Digital workflow for print catalogs is hardly futuristic; in fact, it’s downright mature.
Following the dawn of computer-to-plate (CTP) manufacturing in the early 1990s, digital workflow technologies flooded the market to support the CTP ideal.
Print industry vendors and developers brought tools such as digital asset management solutions, preflighting programs, high-speed RIPs and Internet-enabled file transfer services to market in a relative blink of an eye. Since those first-generation solutions were unveiled, they have evolved to support the rapidly changing demands of catalog print production and manufacturing.
Preflighting
Perhaps the best demonstration of continued evolution of an early-day concept is preflighting. As printers moved to CTP platforms, it necessitated that their catalog customers follow suit, abolishing film from their workflows entirely, thus relying more heavily on the digital exchange of print pages.
Initially, what the industry saw unfold was a modest concession among the print supply-chain partners. Catalogers largely agreed to supply content digitally (and adopt things such as digital proofing), but usually in native application file formats, such as QuarkXPress.
As the digital relationship continued to evolve between catalog publisher and manufacturer, responsibilities began to shift, as well. The onus began to swing back to the content creator — that is, the cataloger — to supply the printer with properly created digital files that would more seamlessly integrate with the manufacturers’ CTP workflow systems.
If a printer could ensure that its customer would provide files in formats that met the printer’s own specifications, it would help clients significantly reduce prepress costs (native application files tend to require manipulation at the printer); ensure better and more consistent quality; and allow the printer to focus on its core competency, putting ink on paper.
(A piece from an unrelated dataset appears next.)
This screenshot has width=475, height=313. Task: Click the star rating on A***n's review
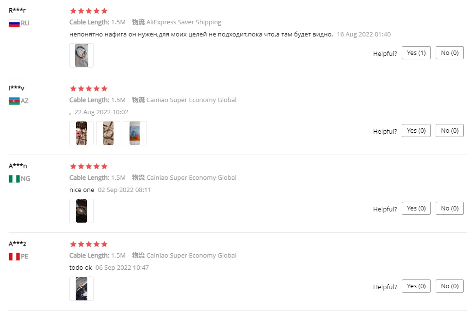(x=89, y=166)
Printers, which had quickly adopted file-verification (or preflighting) tools for their own operations, began evangelizing preflighting to their catalog customers who, for the most part, were quick to see the benefits. Solutions from developers such as Markzware Software, Enfocus and Extensis provided relatively inexpensive desktop tools that ensured the integrity and exact specifications of catalog page files before they were submitted to the printer.